Horas después, los medios locales y autonómicos adelantaron lo que la autopsia confirmaría: los restos eran de Beatriz Guijarro. La noticia cerró la incertidumbre de la identidad, pero abrió un duelo aún más hondo. 

Sobre el “cómo”, la Guardia Civil no ha cerrado el abanico: se investigan desde un homicidio hasta un accidente (con caída previa y posterior afección de las llamas del incendio de septiembre). Las fuentes insisten en que, por ahora, no hay una sola hipótesis victoriosa. 



Importante: todo apunta a que el fuego que arrasó la ladera semanas antes fue ajeno a la desaparición —un siniestro vinculado a un conflicto vecinal—, pero su paso sí habría calcinado el cuerpo y dificultado la lectura forense del terreno. Esa combinación —calor extremo, ceniza, lluvias posteriores— explica parte del rompecabezas. 

A la vez, planea una pregunta incómoda: ¿por qué el cuerpo apareció en un entorno ya rastreado? Vecinos y medios señalan que la zona de La Creu había sido peinada varias veces; algunos hablan incluso de excavaciones superficiales días antes. El detalle, que los investigadores ponderan con cautela, mantiene viva la sospecha de que el terreno pudo “ocultar” más de lo que dejó ver. 

El caso de Bea desnuda una fragilidad conocida: un trayecto breve, un punto ciego en la madrugada, una montaña tan cercana como laberíntica. Y después, la tenaza técnica de un cadáver abrasado: identidades que dependen de dientes, ADN y restos textiles, y cronologías que se vuelven barro cuando el fuego borra la tinta de la escena. 
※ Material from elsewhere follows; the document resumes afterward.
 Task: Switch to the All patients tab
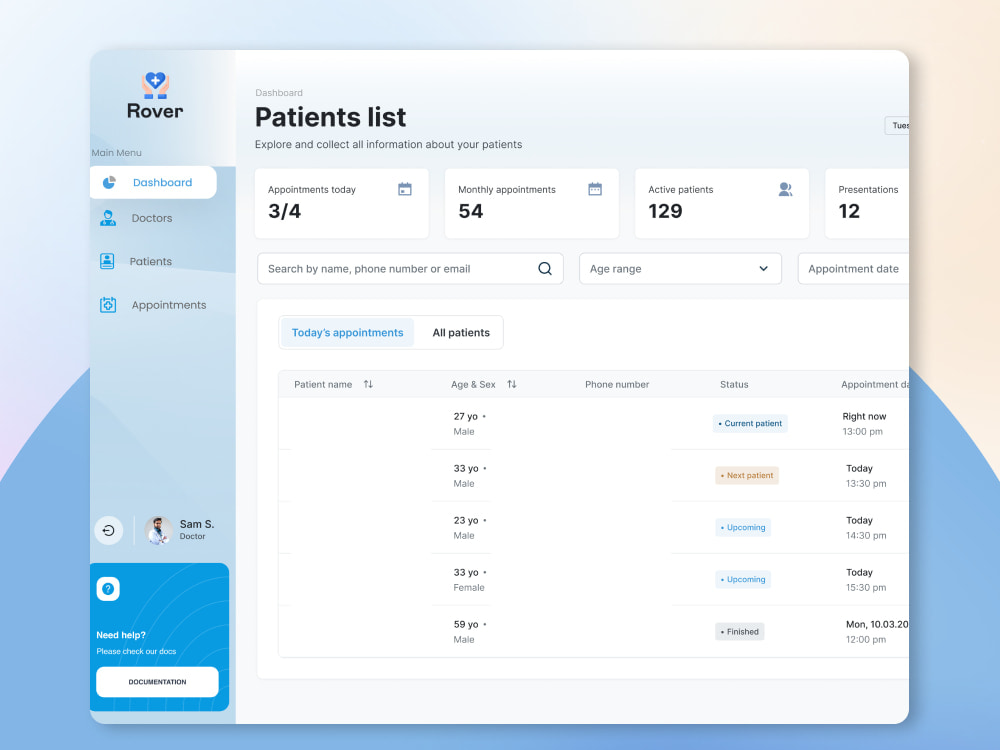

Hoy Oliva recuerda a Beatriz con flores y silencio, mientras la instrucción sigue su curso y la ciencia intenta iluminar los últimos minutos de su vida. ¿Tropezó y cayó donde nadie la oyó? ¿O alguien la llevó hasta allí y el monte hizo el resto? En La Creu, las respuestas tardan; el duelo, no. Porque a veces lo más aterrador no es la oscuridad del bosque… sino el hueco que deja una noche cualquiera cuando nunca termina de volver.